#### TASK PROMPT:
The result is the exact lines from the one containing "Where should I" through the final line of the entries; leave out the pictures.

Stored data
* * * * * * *

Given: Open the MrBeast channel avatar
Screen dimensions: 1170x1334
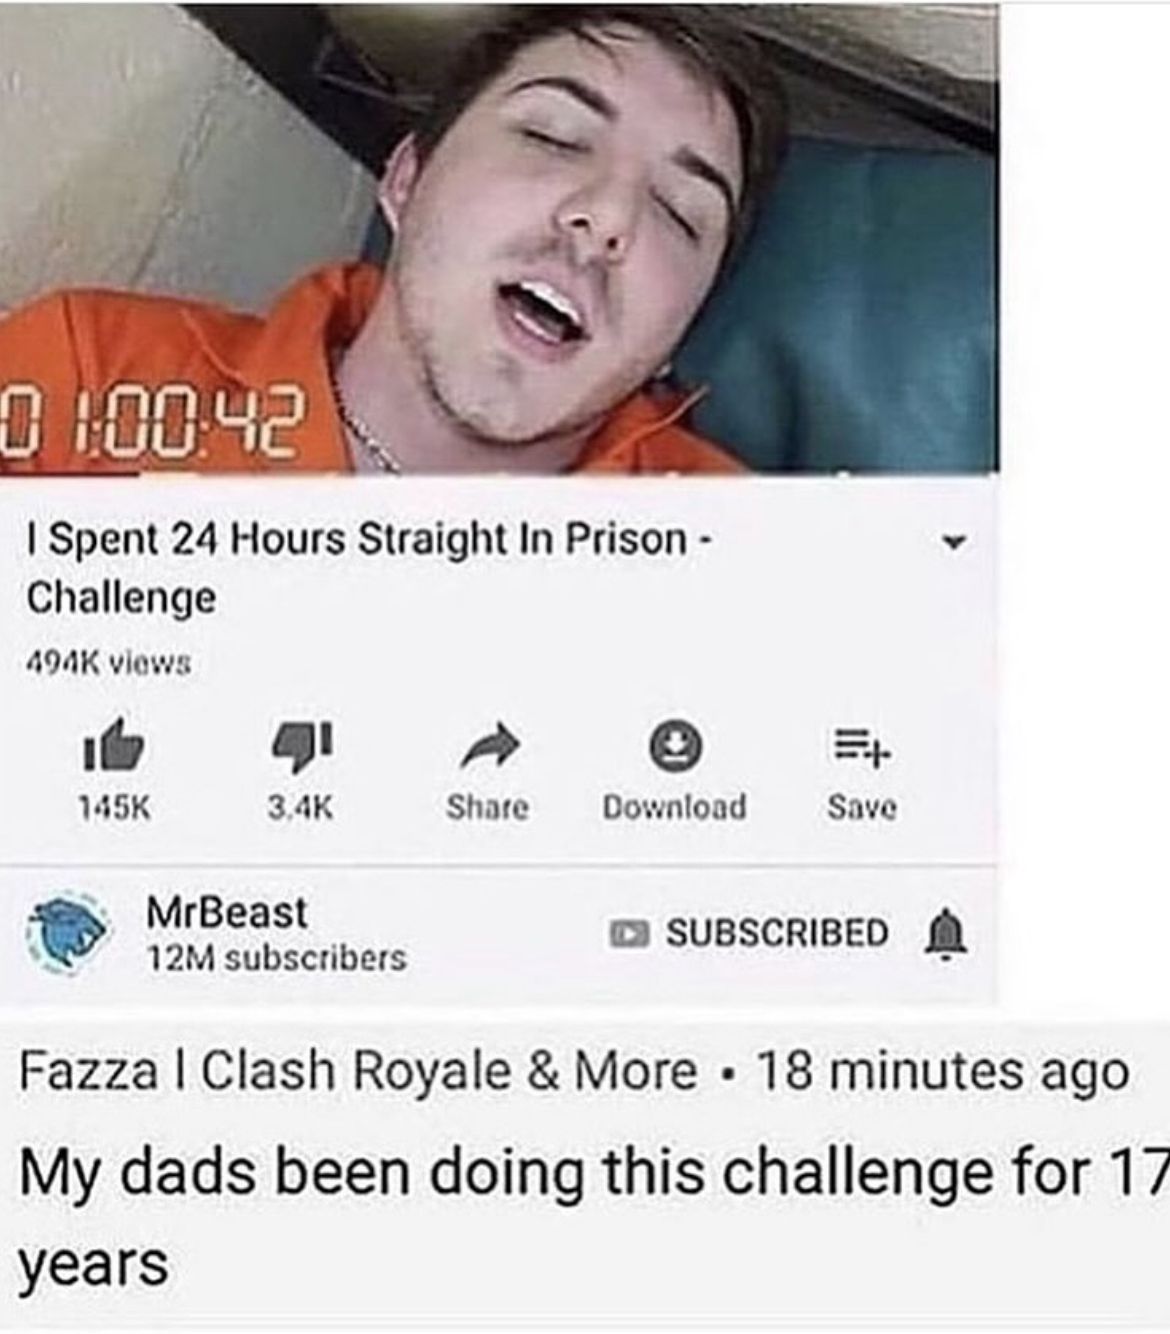Looking at the screenshot, I should (x=69, y=934).
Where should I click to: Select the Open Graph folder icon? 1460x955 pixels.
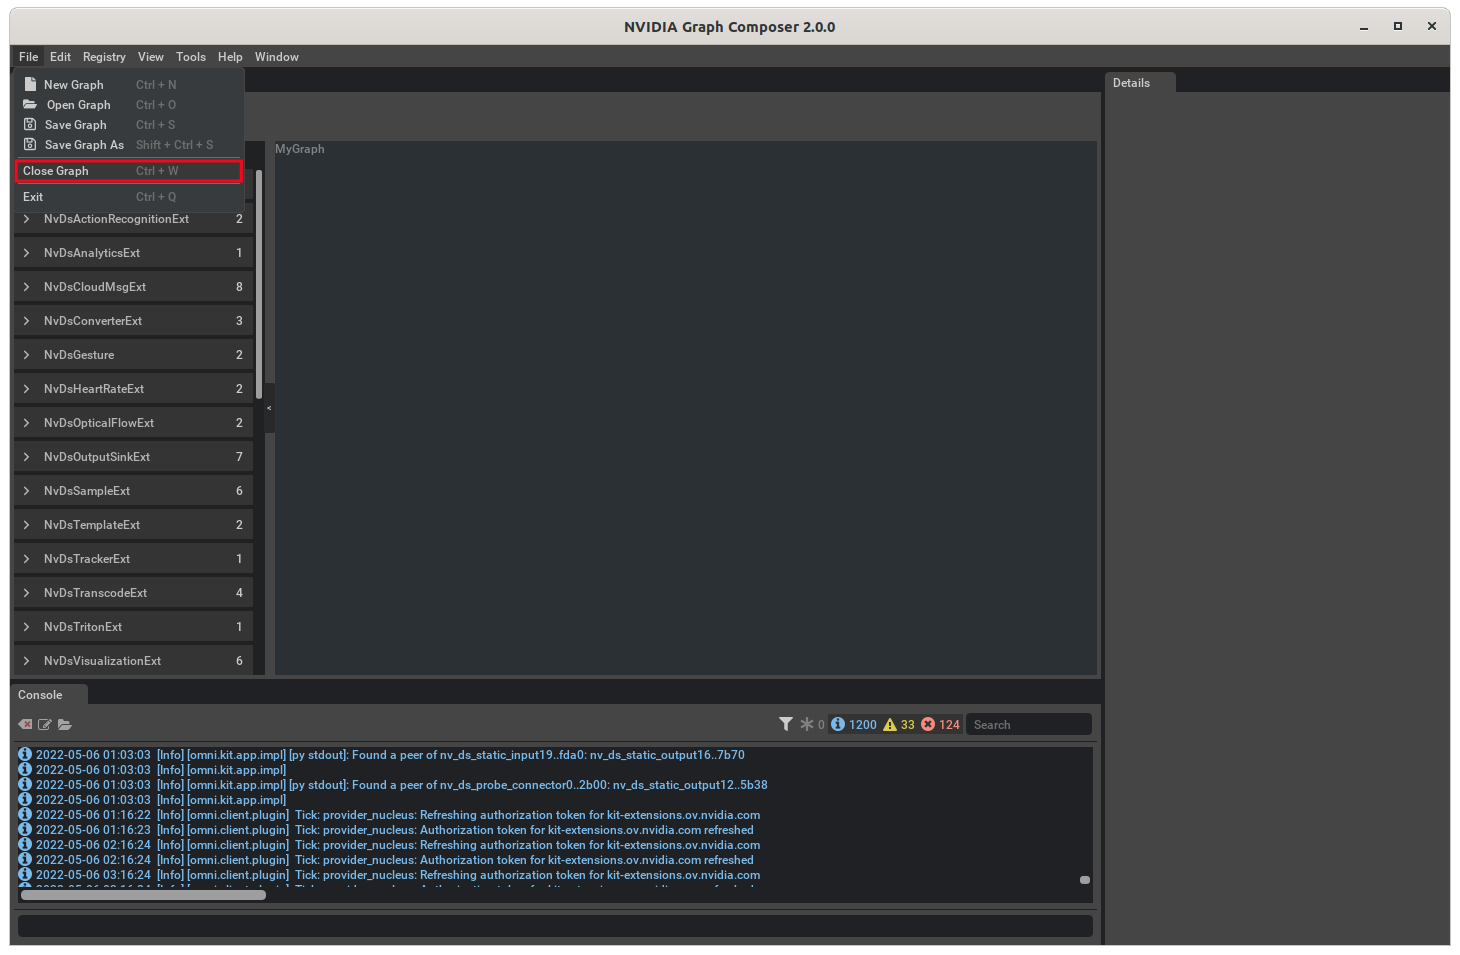click(x=31, y=104)
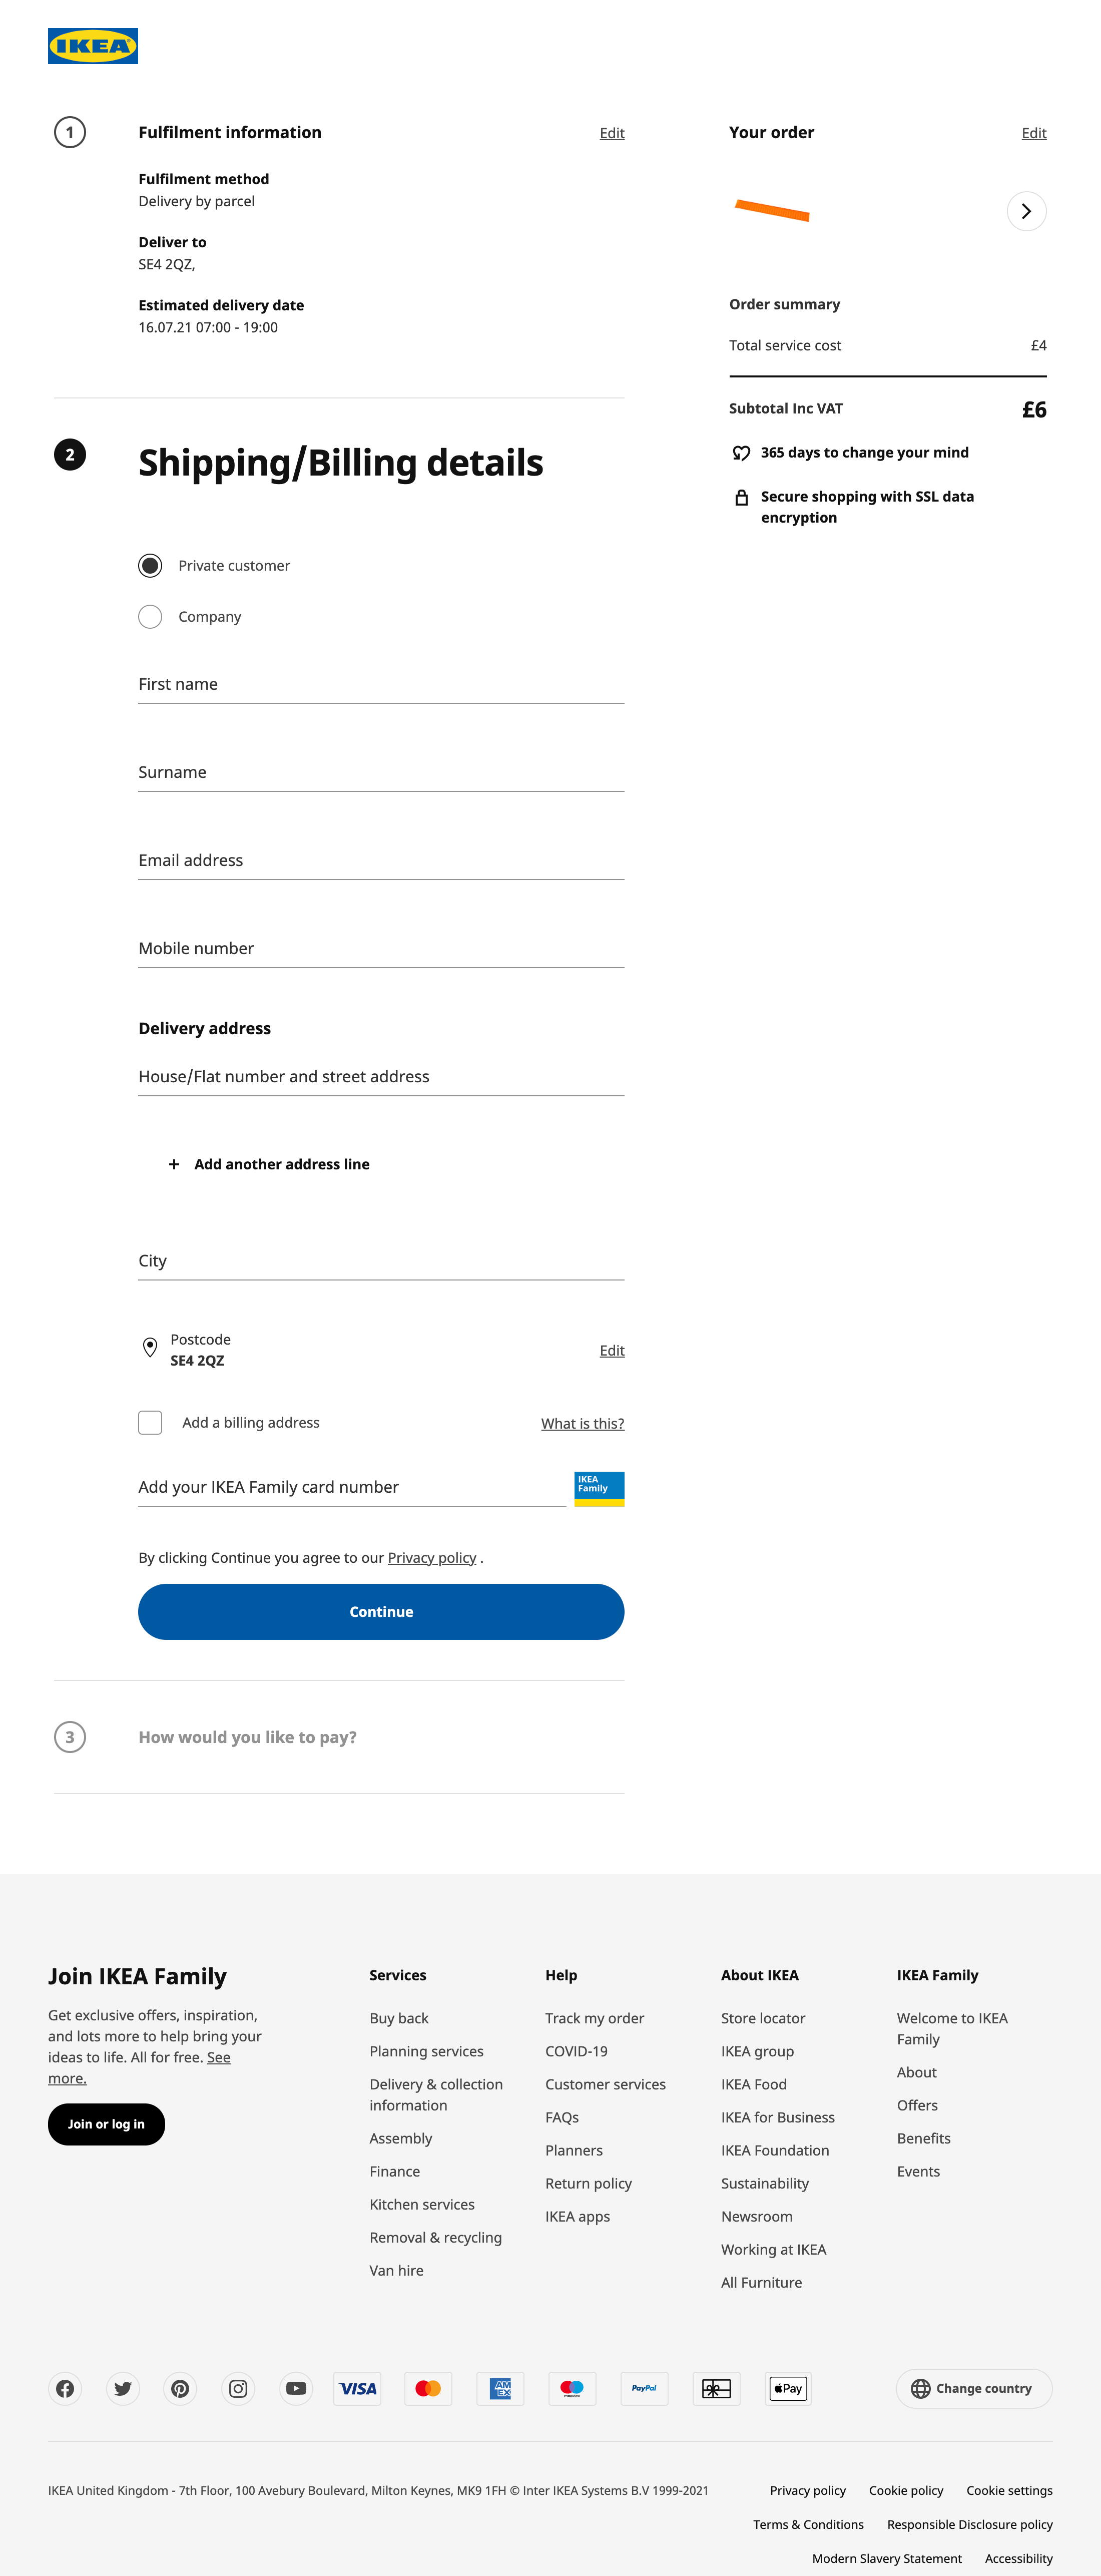Open IKEA's Instagram page
The height and width of the screenshot is (2576, 1101).
[x=238, y=2388]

* * * * * * *

#### RESPONSE TO THE EXERCISE:
Where should I click to: Select the Open Graph folder icon? 1460x955 pixels.
click(x=31, y=104)
Open IKEA's Instagram page
The height and width of the screenshot is (2576, 1101).
[x=238, y=2388]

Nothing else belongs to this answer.